We further demonstrate the performance of the proposed method on newly approved drugs which have few (or even no) reports in SRS. The safety related labels for a drug are released by FDA since the drug approval and ADRs are recorded in labeling information for drugs. The labeling information might be revised quarterly by port-marketing surveillance. Here, we report the performance of ADRs detection for two recently approved drugs “liraglutide” and “pazopanib” in Fig. 4. We use MGPS-based method to generate original signals since we obtain the best performance on MGPS. We compute the yearly rankings of the drug to the ADR and the number of drug-ADR cases in SRS. The horizontal axis here represents the cumulative years from 2004 to current year. The rank in vertical axis denotes the percentile of the drug ranking, which can be calculated by after sorting the entire drug list in a descending order.
Liraglutide is a medication used to treat diabetes or obesity [36], and it is approved for medical use in the United States in 2010 [37] and in Europe in 2009 [38]. In 2011, renal failure was updated to the labeling information of liraglutide [39]. According to Fig. 4a, we can find that Liraglutide-Renal failure first showed up in SRS in 2010 and accumulated to 11 cases in 2014. Thus, the baseline which entirely rely on the sufficient cases can only generate signals for this pair after 2010. The ranking of liraglutide gradually increases as more years data accumulated. The proposed method performs better than the baseline after 2010. More importantly, the proposed method is able to generate signals before 2010 and can predict liraglutide to cause renal failure as early as of 2005 by taking the case reports of liraglutide’s similar drugs into the consideration. Therefore, the proposed method can early detect the safety-related labeling changes than the labels revised by FDA.

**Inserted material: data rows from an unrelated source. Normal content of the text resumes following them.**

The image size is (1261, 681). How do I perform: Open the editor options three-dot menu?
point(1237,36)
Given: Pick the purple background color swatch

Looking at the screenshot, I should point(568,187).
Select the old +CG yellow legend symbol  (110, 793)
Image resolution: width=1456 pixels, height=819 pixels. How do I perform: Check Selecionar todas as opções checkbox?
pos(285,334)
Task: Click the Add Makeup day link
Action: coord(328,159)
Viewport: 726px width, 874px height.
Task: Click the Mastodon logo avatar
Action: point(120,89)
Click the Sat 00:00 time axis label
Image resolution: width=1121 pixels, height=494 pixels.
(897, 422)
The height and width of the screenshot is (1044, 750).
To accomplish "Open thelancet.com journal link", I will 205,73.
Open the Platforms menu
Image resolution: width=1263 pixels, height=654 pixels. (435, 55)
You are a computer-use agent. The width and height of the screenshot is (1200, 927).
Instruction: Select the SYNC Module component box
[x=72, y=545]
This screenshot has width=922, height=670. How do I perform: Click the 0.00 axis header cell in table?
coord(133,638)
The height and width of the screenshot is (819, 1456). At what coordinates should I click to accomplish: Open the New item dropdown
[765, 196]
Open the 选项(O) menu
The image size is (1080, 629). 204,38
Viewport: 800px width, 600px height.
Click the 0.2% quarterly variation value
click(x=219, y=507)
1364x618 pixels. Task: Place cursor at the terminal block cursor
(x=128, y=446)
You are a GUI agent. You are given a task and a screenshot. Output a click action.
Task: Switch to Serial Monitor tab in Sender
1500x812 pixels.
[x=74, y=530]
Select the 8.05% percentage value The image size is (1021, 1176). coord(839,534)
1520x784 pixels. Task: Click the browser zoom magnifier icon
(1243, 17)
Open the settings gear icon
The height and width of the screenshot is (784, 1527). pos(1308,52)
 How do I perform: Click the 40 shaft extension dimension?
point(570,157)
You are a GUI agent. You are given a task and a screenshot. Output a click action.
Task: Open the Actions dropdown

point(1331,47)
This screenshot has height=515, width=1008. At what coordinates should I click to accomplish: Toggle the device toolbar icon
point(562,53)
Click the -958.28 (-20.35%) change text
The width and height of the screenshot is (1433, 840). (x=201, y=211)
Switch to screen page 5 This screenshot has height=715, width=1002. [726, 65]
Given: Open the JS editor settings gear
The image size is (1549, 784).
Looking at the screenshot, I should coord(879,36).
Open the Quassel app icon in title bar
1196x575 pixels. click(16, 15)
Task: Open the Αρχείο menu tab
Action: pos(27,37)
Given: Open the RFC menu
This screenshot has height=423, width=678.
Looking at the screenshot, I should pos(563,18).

Pazopanib is a medicine used for treatment of advanced renal cell carcinoma (RCC) and advanced soft tissue sarcoma (STS) [40]. It is approved for medical use in the United States in 2009 [41] and in Europe in 2010 [42]. The impaired wound healing was included in one of syndromes in labeling information of pazopanib in 2014 [43]. For Pazopanib-Impaired wound healing shown in Fig. 4b, it is initially reported by SRS in 2009 and continually accumulated up to 77 cases by 2014. The baseline can not generate signals for Pazopanib-Impaired wound healing without any cases. However, the proposed method is able to identify potential safety signals before 2009 and yearly rankings of the pazopanib confirm that our method can detect the safety signals prior to FDA safety label change.
The above instances confirm that the algorithm is able to detect drug safety signal before the approval, and consistently outperforms the state-of-the-art in early detection and before the drug label change which every pharmacy is trying to avoid.
Conclusions
In this paper, we present a label propagation framework, which integrates drug chemical information with post-market safety reports, to generate enhanced drug safety signals. The drug safety signals are enhanced through the process of label propagation with the drug similarity computed from the chemical information. We compare the performance of our methods with four different state-of-the-art signal detection algorithms (PRR, ROR, MGPS, BCPNN) using safety reports from SRS. The results demonstrate that the proposed methods outperform their corresponding baselines in generating accurate drug safety signals. Extensive experiments show that our methods are able to accurately detect potential ADRs for newly approved drugs with few safety reports, which pave the way for early detection of ADRs.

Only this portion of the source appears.